While the interest rates provided by banks on the FD, RD, Savings accounts have seen a fall over the recent years, households are rather looking for appreciation in the money they hold in a shorter span of time. Financial literacy has been increasing over the years and people can vividly see the opportunities that lie in intra-day trading, short-term investments, and investing for a longer period. To understand more about intra-day trading and its growing trend, we first need to know more about the types of traders involved i.e., Hedgers, speculators, and arbitrageurs. Hedgers are those who just want to reduce their risk with the hedge funds, speculators looking for profit multipliers and arbitrageurs are opportunities-seekers who buy at lower prices from one exchange and sell at another exchange at the same time at higher prices. This clearly shows the wide scope of earning money in both real-time and long term in the securities market. As a result, the conventional sources are depleting gradually, as people are moving more towards stock market investments.
It is worth mentioning that the Indian stock market recently was ranked as the world’s sixth-largest stock market in terms of market capitalization beating France, due to the 23% rise in SENSEX in 2021. The number of players has increased gradually along with the increase in demand for the stocks, thus rising the indices values.
Dematerialization, another important factor responsible for growth in stocks, since it made it easier and convenient for people to invest and trade in the same. It’s not only the conversion of shares digitally, but the convenience that almost every brokerage firm and AMC have started offering to the costumers that is of opening a DEMAT account with the least documentation from home. Another thing is the fall in the charges of AMC and some even introducing 0 brokerage charges to a certain extent in the cases of trading.

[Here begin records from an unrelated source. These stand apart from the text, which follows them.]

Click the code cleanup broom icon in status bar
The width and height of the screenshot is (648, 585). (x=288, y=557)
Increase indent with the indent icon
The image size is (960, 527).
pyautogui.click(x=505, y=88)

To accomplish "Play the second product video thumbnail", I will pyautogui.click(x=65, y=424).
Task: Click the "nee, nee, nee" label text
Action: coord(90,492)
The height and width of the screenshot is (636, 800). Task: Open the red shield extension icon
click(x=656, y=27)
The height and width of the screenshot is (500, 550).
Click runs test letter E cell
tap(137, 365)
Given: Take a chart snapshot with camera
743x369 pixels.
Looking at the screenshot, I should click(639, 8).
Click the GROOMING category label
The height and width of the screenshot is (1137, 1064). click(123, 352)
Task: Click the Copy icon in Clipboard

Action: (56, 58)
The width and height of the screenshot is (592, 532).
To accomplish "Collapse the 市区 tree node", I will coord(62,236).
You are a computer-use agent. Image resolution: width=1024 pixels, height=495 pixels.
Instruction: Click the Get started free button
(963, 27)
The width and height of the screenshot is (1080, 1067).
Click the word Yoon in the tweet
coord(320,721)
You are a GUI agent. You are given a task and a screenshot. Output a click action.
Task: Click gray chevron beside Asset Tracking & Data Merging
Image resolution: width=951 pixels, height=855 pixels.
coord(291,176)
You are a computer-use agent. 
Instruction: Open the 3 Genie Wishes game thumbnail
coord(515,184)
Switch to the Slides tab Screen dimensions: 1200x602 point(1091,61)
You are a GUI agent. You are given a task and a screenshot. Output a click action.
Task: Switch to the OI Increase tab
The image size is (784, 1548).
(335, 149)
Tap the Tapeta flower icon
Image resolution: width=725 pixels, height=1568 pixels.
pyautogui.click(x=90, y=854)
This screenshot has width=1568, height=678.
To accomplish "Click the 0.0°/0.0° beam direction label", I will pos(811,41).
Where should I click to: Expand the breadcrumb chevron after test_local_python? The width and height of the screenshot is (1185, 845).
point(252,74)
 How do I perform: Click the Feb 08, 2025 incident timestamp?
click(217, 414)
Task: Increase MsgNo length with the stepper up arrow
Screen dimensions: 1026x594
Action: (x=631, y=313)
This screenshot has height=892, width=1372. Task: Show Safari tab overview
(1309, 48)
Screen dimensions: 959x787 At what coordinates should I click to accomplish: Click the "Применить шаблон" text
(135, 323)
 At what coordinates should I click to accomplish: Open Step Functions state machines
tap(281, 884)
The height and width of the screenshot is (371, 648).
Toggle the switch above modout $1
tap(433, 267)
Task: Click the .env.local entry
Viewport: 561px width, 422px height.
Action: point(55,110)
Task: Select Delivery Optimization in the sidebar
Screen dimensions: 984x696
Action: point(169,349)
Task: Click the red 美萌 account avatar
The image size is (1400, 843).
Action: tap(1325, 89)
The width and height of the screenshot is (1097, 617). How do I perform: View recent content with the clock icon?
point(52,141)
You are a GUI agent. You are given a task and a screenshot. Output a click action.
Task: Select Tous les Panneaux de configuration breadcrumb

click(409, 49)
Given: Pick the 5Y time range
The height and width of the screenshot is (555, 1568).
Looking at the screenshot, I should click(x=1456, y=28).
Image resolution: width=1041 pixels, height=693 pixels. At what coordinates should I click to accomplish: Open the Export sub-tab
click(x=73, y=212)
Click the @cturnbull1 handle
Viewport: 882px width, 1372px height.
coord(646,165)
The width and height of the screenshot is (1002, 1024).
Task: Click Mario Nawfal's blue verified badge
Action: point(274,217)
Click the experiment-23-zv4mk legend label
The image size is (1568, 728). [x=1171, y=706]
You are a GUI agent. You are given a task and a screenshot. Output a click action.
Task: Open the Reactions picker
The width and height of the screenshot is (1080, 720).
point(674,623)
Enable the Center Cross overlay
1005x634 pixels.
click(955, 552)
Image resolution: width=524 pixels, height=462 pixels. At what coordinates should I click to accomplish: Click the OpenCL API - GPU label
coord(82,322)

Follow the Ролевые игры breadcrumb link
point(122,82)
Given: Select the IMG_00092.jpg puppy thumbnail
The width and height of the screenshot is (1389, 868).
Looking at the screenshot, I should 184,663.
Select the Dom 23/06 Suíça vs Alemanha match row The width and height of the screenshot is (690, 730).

Technology indeed had contributed seamlessly to the upliftment of various financial instruments, one of them being shares. Even a person who doesn’t belong to a finance background can search the YouTube videos related to the same and gain all the basic knowledge that is required for investments in the stock market. My mother from science background recently started investing in stock market, and the major parts of her decision flows from YouTube videos and television shows on CNBC aawaz and ZEE Business.
IPOs are no exception, a large number of youths have realized the lower risks that IPOs carry compared to intraday trading, and have started applying for the same. Those who genuinely want to make money out of it, understand the concept of “calculated risks” under the stock market. This simply means, that risk is involved everywhere, all that one needs to do is calculate it to be on a safer side. Even I as an individual, if asked, would prefer to invest in IPOs due to their lower riskiness.
This was one side of the stock market. But there are some other interesting facts, that can’t be ignored if we talk about the sustainability of the stock market. Even after having a large number of people investing in the stock market, only about 45% of the total population has contributed to the total revenue of stock exchanges in FY21, according to the data by the mint. The pandemic has surely helped in tilting the focus towards the stock market, but the real question lies here, is this transition temporary or long-term? Looking at the VIX (volatility index), a little higher value may sooner or later become the reason for the exits of various small retail investors. Even today, the rise in a number of stock market indices is driven by large companies and institutional investors. Other points of worry lie in different options for investments like derivatives and cryptocurrencies. Derivative instruments such as options and futures are nowhere behind, while the cryptos have successfully targeted the youth.
Summing it all, we can say that there are threats to the long-term stability of stock market upward trends, but there are reasonable arguments too in support of the same. Of all the key factors that drove the country towards the stock market, almost all of them may soon become reason for people to shift towards other investment options.